Response of the Length and Stratification of the North River Estuary to Changes in Forcing
Monday, 15 December 2014
The response of the length and stratification of the North River estuary (MA) to variations in river discharge Qf and tidal amplitude UT is analyzed using time series from four along-channel locations in conjunction with cross- and along-channel boat board surveys collected from April 4 to June 22, 2006. The North River is a generally well-mixed estuary with a channel depth of 5 m and width of 70 m. Its length L5 is defined as distance between the mouth and the location where bottom salinity reaches a value of 5 psu, determined by approximating a linear along-channel salinity gradient. During the period of low discharge (Qf < 5 m3/s) spanning April, the average length of the estuary is relatively high and varies based on tidal amplitude.
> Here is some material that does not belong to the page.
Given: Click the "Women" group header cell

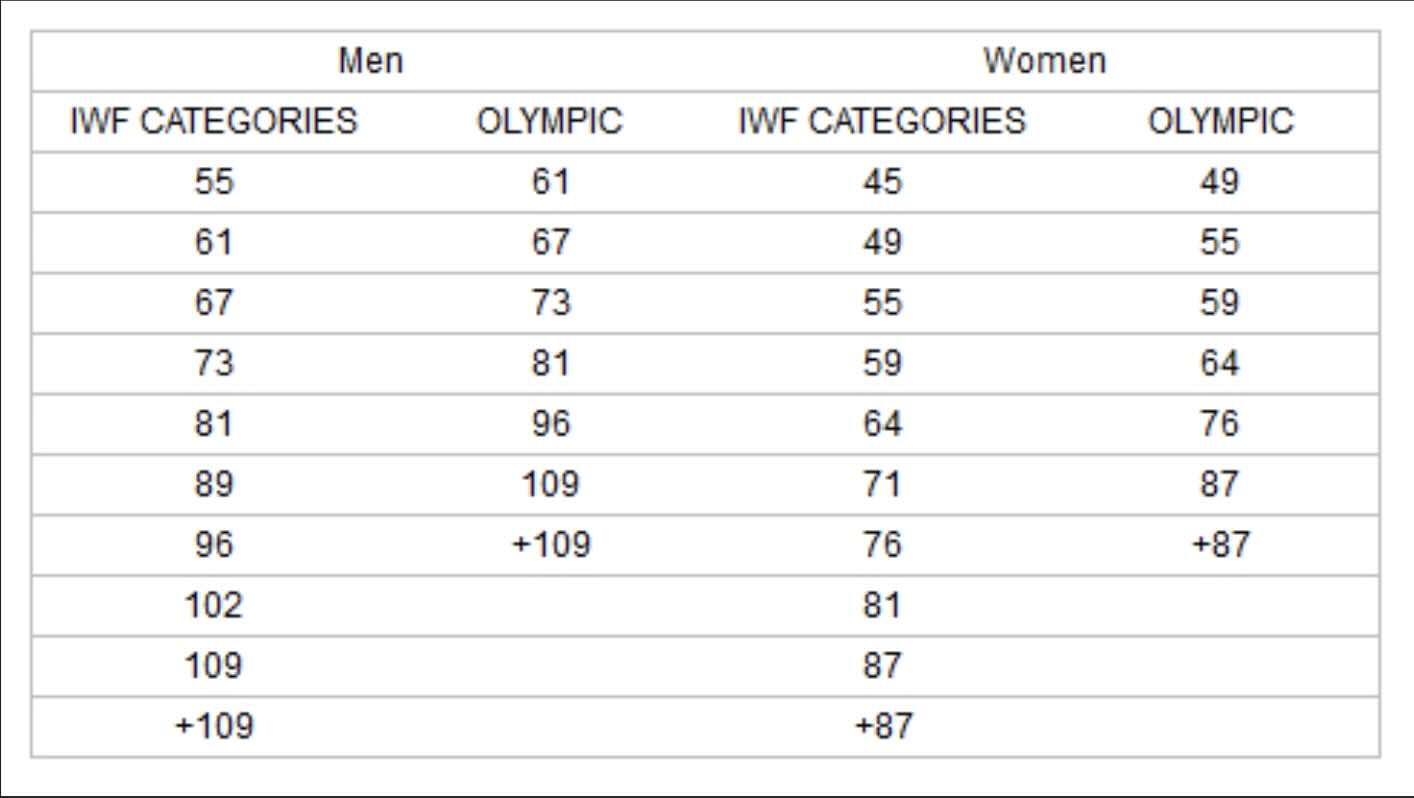Looking at the screenshot, I should [1044, 61].
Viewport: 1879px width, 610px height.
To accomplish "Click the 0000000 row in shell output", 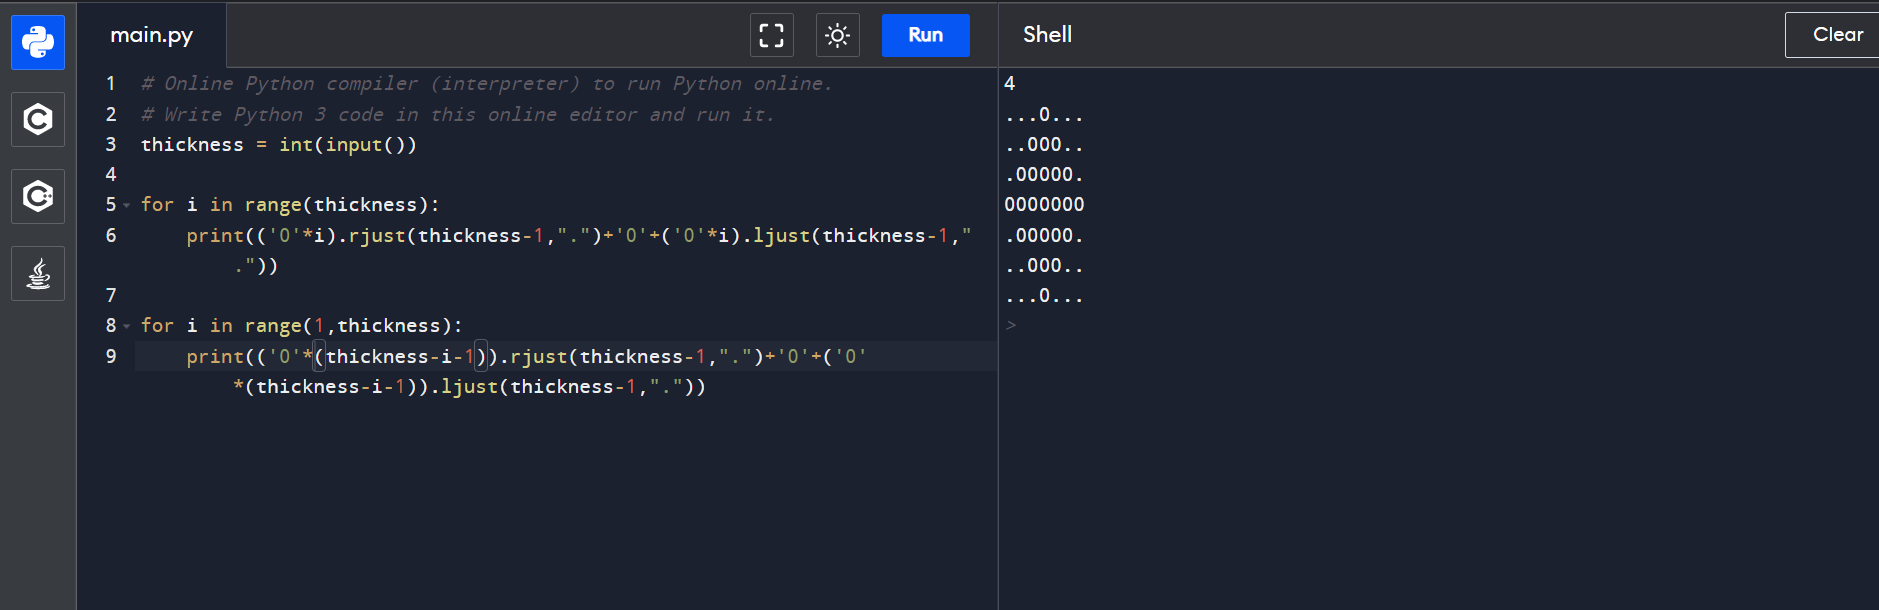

Lengths are typically 7-9 km for neap, 8-11 km for intermediate, and 10-14 km for spring tides. During two storm events marked by high discharge (Qf >15, reaching 85 m3/s) mean length remains shorter, at 6-9 km. Length of the estuary has a weak dependence on discharge and a positive relationship to tidal amplitude, L5 ~ Qf -0.135 UT 0.611. Stratification exhibits an increase with increasing discharge and a decrease with increasing tidal amplitude at mid-estuarine locations as ΔS ~ Qf 0.443 UT -1.22. Within tidal cycles, peak stratification is typically observed at the start of ebb. Using a one-dimensional salt balance, the along-channel diffusivity K is defined as K = Qf L/A, where A is cross-sectional area. K has a strong dependence on river discharge, and less so on tidal amplitude. It ranges from 100-200 m2/s during low discharge periods and peaks at 1200 m2/s during storm events. Although a simplified linear model of the salinity gradient was assumed, insight was gained as to how the estuary responds to river discharge and tidal variability.